- What you will do -
Word for word, restate every record.

Task inputs section start

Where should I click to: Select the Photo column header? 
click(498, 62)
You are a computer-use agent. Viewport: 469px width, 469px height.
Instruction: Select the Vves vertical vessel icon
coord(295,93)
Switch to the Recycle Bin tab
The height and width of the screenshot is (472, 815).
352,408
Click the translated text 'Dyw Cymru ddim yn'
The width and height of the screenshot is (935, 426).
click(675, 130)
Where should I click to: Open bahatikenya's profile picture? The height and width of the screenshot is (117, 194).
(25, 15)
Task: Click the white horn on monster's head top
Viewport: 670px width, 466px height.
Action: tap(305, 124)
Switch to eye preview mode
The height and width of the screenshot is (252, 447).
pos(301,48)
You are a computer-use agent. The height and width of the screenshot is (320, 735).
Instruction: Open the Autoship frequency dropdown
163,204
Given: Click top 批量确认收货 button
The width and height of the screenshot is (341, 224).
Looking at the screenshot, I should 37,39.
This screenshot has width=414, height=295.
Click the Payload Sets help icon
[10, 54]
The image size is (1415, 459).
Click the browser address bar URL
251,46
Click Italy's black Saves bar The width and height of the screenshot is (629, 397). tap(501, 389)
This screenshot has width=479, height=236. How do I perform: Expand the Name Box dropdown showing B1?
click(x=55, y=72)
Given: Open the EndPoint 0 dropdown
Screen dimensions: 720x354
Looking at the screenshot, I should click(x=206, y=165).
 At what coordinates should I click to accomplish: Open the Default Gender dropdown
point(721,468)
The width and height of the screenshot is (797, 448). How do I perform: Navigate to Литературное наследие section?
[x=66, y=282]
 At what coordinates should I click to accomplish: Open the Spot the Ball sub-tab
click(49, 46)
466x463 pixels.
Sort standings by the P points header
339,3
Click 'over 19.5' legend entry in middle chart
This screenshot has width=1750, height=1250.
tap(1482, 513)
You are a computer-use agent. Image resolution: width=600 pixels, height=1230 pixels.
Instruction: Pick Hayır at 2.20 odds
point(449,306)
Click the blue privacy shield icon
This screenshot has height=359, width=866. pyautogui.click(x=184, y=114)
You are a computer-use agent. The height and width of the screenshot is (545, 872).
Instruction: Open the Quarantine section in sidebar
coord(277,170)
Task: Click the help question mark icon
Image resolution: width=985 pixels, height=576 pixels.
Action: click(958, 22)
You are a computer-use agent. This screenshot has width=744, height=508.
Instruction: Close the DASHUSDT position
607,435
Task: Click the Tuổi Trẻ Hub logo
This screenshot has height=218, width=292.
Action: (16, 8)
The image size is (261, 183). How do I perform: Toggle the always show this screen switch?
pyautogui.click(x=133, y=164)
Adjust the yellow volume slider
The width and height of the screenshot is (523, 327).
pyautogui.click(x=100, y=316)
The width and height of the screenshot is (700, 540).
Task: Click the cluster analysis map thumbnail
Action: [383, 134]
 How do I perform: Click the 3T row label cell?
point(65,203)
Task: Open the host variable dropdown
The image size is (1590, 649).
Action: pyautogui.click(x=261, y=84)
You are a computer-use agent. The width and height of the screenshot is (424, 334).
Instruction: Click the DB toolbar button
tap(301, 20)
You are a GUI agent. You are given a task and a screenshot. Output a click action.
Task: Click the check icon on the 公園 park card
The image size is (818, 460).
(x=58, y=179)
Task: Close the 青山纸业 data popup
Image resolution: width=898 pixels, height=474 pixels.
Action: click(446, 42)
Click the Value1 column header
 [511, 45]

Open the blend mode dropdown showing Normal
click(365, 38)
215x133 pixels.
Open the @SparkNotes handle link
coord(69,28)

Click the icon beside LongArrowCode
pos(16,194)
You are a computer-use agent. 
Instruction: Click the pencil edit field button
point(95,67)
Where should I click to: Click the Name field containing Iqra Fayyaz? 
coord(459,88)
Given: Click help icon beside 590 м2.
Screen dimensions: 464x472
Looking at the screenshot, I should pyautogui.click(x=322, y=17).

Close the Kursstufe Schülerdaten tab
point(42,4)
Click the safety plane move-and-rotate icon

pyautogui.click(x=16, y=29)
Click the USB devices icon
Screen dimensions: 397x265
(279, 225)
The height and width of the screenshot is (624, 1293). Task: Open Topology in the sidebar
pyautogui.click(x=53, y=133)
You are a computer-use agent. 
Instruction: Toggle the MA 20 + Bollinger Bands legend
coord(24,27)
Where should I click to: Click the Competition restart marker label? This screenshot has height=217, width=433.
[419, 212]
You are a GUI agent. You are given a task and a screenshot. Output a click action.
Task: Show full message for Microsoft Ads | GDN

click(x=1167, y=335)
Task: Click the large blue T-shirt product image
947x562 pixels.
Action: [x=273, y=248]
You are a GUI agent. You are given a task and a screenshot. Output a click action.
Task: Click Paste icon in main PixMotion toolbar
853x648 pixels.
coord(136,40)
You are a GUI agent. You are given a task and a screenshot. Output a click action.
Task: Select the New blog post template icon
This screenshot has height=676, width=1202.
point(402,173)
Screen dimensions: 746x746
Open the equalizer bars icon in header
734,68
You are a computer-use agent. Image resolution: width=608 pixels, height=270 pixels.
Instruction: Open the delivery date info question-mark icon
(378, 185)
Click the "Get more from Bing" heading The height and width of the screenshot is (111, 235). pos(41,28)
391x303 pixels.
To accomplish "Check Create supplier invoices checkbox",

Task inputs section end

- Response to this task -
Where should I click to: Select the Photo column header? 
click(498, 62)
You are a computer-use agent. Viewport: 469px width, 469px height.
Instruction: Select the Vves vertical vessel icon
coord(295,93)
Switch to the Recycle Bin tab
The height and width of the screenshot is (472, 815).
352,408
Click the translated text 'Dyw Cymru ddim yn'
The width and height of the screenshot is (935, 426).
click(675, 130)
Where should I click to: Open bahatikenya's profile picture? The height and width of the screenshot is (117, 194).
(25, 15)
Task: Click the white horn on monster's head top
Viewport: 670px width, 466px height.
Action: tap(305, 124)
Switch to eye preview mode
The height and width of the screenshot is (252, 447).
pos(301,48)
You are a computer-use agent. The height and width of the screenshot is (320, 735).
Instruction: Open the Autoship frequency dropdown
163,204
Given: Click top 批量确认收货 button
The width and height of the screenshot is (341, 224).
Looking at the screenshot, I should 37,39.
This screenshot has width=414, height=295.
Click the Payload Sets help icon
[10, 54]
The image size is (1415, 459).
Click the browser address bar URL
251,46
Click Italy's black Saves bar The width and height of the screenshot is (629, 397). tap(501, 389)
This screenshot has width=479, height=236. How do I perform: Expand the Name Box dropdown showing B1?
click(x=55, y=72)
Given: Open the EndPoint 0 dropdown
Screen dimensions: 720x354
Looking at the screenshot, I should click(x=206, y=165).
 At what coordinates should I click to accomplish: Open the Default Gender dropdown
point(721,468)
The width and height of the screenshot is (797, 448). How do I perform: Navigate to Литературное наследие section?
[x=66, y=282]
 At what coordinates should I click to accomplish: Open the Spot the Ball sub-tab
click(49, 46)
466x463 pixels.
Sort standings by the P points header
339,3
Click 'over 19.5' legend entry in middle chart
This screenshot has width=1750, height=1250.
tap(1482, 513)
You are a computer-use agent. Image resolution: width=600 pixels, height=1230 pixels.
Instruction: Pick Hayır at 2.20 odds
point(449,306)
Click the blue privacy shield icon
This screenshot has height=359, width=866. pyautogui.click(x=184, y=114)
You are a computer-use agent. The height and width of the screenshot is (545, 872).
Instruction: Open the Quarantine section in sidebar
coord(277,170)
Task: Click the help question mark icon
Image resolution: width=985 pixels, height=576 pixels.
Action: click(958, 22)
You are a computer-use agent. This screenshot has width=744, height=508.
Instruction: Close the DASHUSDT position
607,435
Task: Click the Tuổi Trẻ Hub logo
This screenshot has height=218, width=292.
Action: (16, 8)
The image size is (261, 183). How do I perform: Toggle the always show this screen switch?
pyautogui.click(x=133, y=164)
Adjust the yellow volume slider
The width and height of the screenshot is (523, 327).
pyautogui.click(x=100, y=316)
The width and height of the screenshot is (700, 540).
Task: Click the cluster analysis map thumbnail
Action: [383, 134]
 How do I perform: Click the 3T row label cell?
point(65,203)
Task: Open the host variable dropdown
The image size is (1590, 649).
Action: pyautogui.click(x=261, y=84)
You are a computer-use agent. The width and height of the screenshot is (424, 334).
Instruction: Click the DB toolbar button
tap(301, 20)
You are a GUI agent. You are given a task and a screenshot. Output a click action.
Task: Click the check icon on the 公園 park card
The image size is (818, 460).
(x=58, y=179)
Task: Close the 青山纸业 data popup
Image resolution: width=898 pixels, height=474 pixels.
Action: click(446, 42)
Click the Value1 column header
 [511, 45]

Open the blend mode dropdown showing Normal
click(365, 38)
215x133 pixels.
Open the @SparkNotes handle link
coord(69,28)

Click the icon beside LongArrowCode
pos(16,194)
You are a computer-use agent. 
Instruction: Click the pencil edit field button
point(95,67)
Where should I click to: Click the Name field containing Iqra Fayyaz? 
coord(459,88)
Given: Click help icon beside 590 м2.
Screen dimensions: 464x472
Looking at the screenshot, I should pyautogui.click(x=322, y=17).

Close the Kursstufe Schülerdaten tab
point(42,4)
Click the safety plane move-and-rotate icon

pyautogui.click(x=16, y=29)
Click the USB devices icon
Screen dimensions: 397x265
(279, 225)
The height and width of the screenshot is (624, 1293). Task: Open Topology in the sidebar
pyautogui.click(x=53, y=133)
You are a computer-use agent. 
Instruction: Toggle the MA 20 + Bollinger Bands legend
coord(24,27)
Where should I click to: Click the Competition restart marker label? This screenshot has height=217, width=433.
[419, 212]
You are a GUI agent. You are given a task and a screenshot. Output a click action.
Task: Show full message for Microsoft Ads | GDN

click(x=1167, y=335)
Task: Click the large blue T-shirt product image
947x562 pixels.
Action: [x=273, y=248]
You are a GUI agent. You are given a task and a screenshot. Output a click action.
Task: Click Paste icon in main PixMotion toolbar
853x648 pixels.
coord(136,40)
You are a GUI agent. You are given a task and a screenshot. Output a click action.
Task: Select the New blog post template icon
This screenshot has height=676, width=1202.
point(402,173)
Screen dimensions: 746x746
Open the equalizer bars icon in header
734,68
You are a computer-use agent. Image resolution: width=608 pixels, height=270 pixels.
Instruction: Open the delivery date info question-mark icon
(378, 185)
Click the "Get more from Bing" heading The height and width of the screenshot is (111, 235). pos(41,28)
391x303 pixels.
To accomplish "Check Create supplier invoices checkbox",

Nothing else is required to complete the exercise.